Purpose of review This review highlights the recent developments in immune-mediated movement disorders and how they reflect on clinical practice and our understanding of the underlying pathophysiological mechanisms. Recent findings The antibody spectrum associated with stiff person syndrome and related disorders (SPSD) has broadened and, apart from the classic glutamic acid decarboxylase (GAD)- and amphiphysin-antibodies, includes now also antibodies against dipeptidyl-peptidase-like protein-6 (DPPX), gamma-aminobutyric acid type A receptor (GABAAR), glycine receptor (GlyR) and glycine transporter 2 (GlyT2).
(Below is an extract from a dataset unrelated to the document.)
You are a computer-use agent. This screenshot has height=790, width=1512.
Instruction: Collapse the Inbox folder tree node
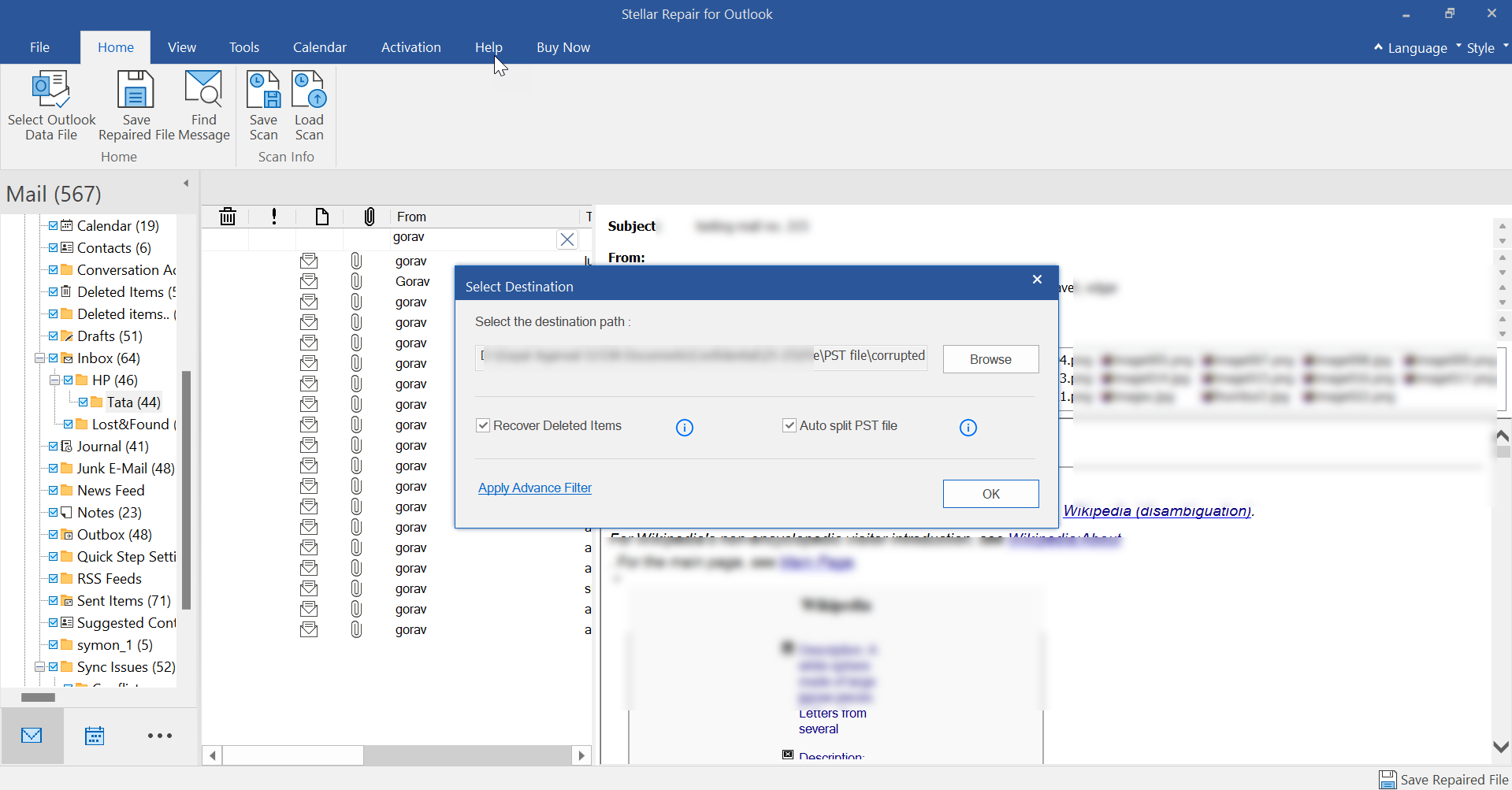click(x=39, y=358)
The field of movement disorders with neuronal antibodies keeps expanding with the discovery for example of antibodies against leucine rich glioma inactivated protein 1 (LGI1) and contactin associated protein 2 (Caspr2) in chorea, or antibodies targeting ARHGAP26- or Na+/K+ ATPase alpha 3 subunit (ATP1A3) in cerebellar ataxia. Moreover, neuronal antibodies may partly account for movement disorders attributed for example to Sydenham's chorea, coeliac disease, or steroid responsive encephalopathy with thyroid antibodies. Lastly, there is an interface of immunology, genetics and neurodegeneration, e.g. in Aicardi-Goutières syndrome or the tauopathy with IgLON5-antibodies. Summary Clinicians should be aware of new antibodies such as dipeptidyl-peptidase-like protein-6, gamma-aminobutyric acid type A receptor and glycine transporter 2 in stiff person syndrome and related disorders, as well as of the expanding spectrum of immune-mediated movement disorders.